### Exercise details
Find the word "price" in the data. Return every line where it appears.

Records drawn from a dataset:

..............................

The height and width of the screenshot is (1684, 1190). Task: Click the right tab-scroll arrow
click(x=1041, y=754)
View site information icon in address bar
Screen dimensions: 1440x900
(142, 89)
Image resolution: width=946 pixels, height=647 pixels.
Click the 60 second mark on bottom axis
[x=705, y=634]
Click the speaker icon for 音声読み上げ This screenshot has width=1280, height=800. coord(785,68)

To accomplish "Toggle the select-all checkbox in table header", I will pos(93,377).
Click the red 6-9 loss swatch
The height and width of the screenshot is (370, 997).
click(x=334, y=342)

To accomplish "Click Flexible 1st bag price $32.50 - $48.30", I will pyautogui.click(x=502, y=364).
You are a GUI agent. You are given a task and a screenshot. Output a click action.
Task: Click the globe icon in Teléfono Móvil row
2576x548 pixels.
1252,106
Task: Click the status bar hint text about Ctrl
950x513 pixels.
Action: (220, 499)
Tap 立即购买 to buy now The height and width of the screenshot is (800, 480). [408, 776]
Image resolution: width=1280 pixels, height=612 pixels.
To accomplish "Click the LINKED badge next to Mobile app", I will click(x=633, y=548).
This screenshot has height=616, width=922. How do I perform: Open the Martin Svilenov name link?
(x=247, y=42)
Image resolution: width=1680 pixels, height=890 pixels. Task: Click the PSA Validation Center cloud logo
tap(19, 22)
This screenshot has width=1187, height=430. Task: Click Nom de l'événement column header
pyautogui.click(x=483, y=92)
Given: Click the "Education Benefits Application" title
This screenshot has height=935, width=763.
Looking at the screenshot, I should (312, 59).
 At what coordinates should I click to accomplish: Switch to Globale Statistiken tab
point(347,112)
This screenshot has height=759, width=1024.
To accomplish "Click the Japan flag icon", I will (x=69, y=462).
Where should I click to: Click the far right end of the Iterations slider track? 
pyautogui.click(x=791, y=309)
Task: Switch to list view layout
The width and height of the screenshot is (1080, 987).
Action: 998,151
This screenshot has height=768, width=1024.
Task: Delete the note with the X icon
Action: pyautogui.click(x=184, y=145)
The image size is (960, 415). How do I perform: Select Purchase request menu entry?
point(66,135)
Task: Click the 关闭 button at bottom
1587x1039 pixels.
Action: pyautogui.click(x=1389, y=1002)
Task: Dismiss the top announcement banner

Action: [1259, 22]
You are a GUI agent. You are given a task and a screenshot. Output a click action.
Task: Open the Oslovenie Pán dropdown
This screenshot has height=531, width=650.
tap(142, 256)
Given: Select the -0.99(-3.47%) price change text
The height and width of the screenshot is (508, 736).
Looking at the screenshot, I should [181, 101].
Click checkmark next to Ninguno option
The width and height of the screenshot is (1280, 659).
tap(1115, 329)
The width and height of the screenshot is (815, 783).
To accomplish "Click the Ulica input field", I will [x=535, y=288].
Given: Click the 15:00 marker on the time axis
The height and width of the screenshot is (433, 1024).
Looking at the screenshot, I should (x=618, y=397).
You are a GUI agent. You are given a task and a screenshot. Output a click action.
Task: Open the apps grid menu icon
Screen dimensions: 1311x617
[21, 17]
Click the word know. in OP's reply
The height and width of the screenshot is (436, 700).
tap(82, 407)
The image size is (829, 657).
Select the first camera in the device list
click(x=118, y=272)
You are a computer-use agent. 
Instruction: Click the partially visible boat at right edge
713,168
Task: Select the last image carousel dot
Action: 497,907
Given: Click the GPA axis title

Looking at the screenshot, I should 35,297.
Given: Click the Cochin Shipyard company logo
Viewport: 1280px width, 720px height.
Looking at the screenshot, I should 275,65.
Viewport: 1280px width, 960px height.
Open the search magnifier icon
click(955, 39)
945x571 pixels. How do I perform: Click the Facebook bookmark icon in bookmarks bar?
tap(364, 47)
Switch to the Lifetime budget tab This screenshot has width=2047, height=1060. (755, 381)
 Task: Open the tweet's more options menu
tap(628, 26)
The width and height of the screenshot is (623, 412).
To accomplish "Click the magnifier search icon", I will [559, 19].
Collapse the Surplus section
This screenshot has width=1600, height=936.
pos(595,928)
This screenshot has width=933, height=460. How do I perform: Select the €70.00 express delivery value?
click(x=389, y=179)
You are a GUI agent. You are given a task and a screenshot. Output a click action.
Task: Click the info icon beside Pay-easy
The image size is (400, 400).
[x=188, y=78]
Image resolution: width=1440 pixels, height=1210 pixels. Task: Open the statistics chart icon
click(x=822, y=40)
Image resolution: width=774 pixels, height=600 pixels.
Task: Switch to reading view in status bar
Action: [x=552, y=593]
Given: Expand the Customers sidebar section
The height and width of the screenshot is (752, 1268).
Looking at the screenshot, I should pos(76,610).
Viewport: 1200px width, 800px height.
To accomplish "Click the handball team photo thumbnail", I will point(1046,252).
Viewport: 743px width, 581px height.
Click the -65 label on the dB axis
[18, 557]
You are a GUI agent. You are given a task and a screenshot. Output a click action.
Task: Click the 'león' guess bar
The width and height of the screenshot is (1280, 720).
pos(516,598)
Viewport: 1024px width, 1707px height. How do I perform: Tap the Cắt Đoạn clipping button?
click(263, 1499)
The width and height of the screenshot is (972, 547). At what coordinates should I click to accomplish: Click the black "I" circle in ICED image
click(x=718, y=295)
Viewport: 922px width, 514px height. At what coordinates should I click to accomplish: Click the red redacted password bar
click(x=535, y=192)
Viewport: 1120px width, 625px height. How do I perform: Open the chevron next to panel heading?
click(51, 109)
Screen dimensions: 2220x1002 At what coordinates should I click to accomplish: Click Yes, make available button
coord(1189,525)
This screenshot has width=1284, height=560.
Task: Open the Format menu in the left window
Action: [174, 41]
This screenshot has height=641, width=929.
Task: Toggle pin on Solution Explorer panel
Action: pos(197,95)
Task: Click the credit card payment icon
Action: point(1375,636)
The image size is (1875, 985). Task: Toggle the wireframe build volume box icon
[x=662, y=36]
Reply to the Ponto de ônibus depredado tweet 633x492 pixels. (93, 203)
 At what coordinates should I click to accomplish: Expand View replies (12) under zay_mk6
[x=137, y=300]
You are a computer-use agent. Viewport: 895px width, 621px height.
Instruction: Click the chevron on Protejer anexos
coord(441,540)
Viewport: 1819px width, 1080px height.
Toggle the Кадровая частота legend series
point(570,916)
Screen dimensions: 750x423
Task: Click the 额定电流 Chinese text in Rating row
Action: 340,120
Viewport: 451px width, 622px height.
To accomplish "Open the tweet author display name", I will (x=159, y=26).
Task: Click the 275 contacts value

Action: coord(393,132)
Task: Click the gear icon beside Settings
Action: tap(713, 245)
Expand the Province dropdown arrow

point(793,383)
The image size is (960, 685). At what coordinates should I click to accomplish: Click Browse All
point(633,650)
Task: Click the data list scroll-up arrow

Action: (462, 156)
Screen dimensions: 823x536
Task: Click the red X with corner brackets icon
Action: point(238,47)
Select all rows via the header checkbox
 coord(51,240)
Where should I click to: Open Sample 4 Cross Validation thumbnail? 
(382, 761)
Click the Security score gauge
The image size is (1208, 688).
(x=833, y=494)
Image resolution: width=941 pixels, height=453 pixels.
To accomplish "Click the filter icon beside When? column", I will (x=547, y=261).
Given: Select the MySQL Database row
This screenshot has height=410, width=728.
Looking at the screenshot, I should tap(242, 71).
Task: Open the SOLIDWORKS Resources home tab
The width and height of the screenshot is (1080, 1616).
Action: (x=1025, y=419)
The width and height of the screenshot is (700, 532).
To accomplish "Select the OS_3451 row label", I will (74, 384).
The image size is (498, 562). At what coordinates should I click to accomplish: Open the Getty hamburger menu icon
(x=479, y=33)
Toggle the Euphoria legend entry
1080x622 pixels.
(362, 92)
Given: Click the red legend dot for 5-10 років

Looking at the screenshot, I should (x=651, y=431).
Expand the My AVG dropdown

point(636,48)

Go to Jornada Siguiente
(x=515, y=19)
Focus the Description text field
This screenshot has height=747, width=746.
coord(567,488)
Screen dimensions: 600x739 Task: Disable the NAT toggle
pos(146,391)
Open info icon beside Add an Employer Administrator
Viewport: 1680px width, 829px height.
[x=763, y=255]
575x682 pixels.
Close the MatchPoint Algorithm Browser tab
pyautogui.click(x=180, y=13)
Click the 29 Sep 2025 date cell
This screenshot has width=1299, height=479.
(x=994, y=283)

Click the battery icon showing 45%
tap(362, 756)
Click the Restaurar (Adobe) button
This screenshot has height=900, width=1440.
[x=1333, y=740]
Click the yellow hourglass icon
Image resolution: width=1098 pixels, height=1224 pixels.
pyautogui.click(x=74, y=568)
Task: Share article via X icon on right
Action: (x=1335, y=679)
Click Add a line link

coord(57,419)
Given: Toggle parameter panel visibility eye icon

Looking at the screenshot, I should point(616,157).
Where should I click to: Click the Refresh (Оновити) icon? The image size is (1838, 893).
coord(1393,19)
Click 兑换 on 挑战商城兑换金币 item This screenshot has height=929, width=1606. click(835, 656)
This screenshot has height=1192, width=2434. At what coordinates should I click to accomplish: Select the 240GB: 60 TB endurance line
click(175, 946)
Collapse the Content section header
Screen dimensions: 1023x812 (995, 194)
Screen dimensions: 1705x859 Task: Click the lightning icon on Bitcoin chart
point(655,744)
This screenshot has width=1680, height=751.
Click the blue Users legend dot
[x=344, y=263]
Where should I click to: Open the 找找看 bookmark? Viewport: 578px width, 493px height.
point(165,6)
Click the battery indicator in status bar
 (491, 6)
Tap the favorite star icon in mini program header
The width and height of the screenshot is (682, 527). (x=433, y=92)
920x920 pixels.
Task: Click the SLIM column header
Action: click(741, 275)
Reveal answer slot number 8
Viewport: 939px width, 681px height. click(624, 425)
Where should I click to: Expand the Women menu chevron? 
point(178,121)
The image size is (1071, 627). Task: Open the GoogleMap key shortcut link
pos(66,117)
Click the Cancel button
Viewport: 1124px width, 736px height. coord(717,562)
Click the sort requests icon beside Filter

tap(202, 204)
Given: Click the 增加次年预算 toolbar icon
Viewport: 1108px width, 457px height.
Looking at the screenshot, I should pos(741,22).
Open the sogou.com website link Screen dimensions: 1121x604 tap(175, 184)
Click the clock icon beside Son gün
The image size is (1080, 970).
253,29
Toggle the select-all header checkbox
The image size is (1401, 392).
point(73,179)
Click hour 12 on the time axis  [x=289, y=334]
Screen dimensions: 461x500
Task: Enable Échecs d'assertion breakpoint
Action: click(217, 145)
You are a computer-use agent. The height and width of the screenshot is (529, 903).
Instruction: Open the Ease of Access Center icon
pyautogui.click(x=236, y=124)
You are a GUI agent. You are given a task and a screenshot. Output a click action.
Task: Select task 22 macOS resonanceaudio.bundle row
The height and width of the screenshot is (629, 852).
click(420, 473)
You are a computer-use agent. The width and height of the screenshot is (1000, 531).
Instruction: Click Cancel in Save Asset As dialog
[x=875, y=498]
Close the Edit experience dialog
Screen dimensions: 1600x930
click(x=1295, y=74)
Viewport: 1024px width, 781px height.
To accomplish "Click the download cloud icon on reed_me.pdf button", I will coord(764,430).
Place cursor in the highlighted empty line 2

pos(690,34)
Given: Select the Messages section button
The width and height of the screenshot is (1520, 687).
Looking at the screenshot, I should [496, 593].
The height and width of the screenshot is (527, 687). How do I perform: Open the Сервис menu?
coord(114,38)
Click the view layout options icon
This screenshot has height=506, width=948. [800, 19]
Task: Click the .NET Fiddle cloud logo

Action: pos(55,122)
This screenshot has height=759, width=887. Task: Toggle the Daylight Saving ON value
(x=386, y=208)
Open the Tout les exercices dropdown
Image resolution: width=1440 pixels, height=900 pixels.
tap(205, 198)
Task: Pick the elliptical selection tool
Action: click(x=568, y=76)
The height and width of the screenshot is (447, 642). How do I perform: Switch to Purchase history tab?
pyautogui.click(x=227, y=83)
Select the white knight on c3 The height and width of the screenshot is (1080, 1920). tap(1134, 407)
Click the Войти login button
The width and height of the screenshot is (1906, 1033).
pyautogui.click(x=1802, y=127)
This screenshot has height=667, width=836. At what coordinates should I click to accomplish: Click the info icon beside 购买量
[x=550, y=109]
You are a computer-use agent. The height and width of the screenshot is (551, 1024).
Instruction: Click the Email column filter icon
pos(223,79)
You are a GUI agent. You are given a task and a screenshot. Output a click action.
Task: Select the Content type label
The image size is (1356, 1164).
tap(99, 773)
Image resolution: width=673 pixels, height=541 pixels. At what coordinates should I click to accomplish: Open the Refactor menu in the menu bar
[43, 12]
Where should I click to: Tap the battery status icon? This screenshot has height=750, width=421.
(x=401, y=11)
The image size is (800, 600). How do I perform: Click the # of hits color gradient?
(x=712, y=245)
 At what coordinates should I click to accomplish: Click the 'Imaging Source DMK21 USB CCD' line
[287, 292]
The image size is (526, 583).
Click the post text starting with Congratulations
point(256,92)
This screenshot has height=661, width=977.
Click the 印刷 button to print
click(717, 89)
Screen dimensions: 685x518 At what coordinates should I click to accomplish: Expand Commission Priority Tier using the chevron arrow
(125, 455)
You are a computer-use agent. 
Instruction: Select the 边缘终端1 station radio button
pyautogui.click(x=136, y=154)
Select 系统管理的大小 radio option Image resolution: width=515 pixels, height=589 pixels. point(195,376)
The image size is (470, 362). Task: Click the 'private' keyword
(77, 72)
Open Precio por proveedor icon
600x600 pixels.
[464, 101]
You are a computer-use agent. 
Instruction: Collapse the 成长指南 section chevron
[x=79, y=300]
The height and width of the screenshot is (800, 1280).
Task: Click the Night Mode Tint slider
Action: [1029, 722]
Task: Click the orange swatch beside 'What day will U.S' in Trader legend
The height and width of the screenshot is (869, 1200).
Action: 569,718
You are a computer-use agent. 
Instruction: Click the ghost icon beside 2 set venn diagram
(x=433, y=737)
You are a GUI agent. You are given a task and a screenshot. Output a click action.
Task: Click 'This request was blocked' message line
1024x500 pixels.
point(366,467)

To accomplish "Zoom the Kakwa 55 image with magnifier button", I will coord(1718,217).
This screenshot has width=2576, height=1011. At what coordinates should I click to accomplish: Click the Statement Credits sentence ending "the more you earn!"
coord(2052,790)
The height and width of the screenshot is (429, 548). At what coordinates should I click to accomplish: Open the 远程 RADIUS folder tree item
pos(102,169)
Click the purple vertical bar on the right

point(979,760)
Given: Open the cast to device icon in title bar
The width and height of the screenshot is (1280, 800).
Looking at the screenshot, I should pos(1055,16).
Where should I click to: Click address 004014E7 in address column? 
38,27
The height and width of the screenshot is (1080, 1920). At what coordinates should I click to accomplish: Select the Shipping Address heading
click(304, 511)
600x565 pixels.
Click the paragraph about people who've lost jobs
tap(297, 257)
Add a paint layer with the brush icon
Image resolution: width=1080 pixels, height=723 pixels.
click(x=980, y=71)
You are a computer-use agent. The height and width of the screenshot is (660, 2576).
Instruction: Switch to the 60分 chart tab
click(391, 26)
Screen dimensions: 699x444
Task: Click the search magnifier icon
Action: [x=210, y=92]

..............................

### Response to this exercise
To accomplish "Click Flexible 1st bag price $32.50 - $48.30", I will pyautogui.click(x=502, y=364).
Given: Select the -0.99(-3.47%) price change text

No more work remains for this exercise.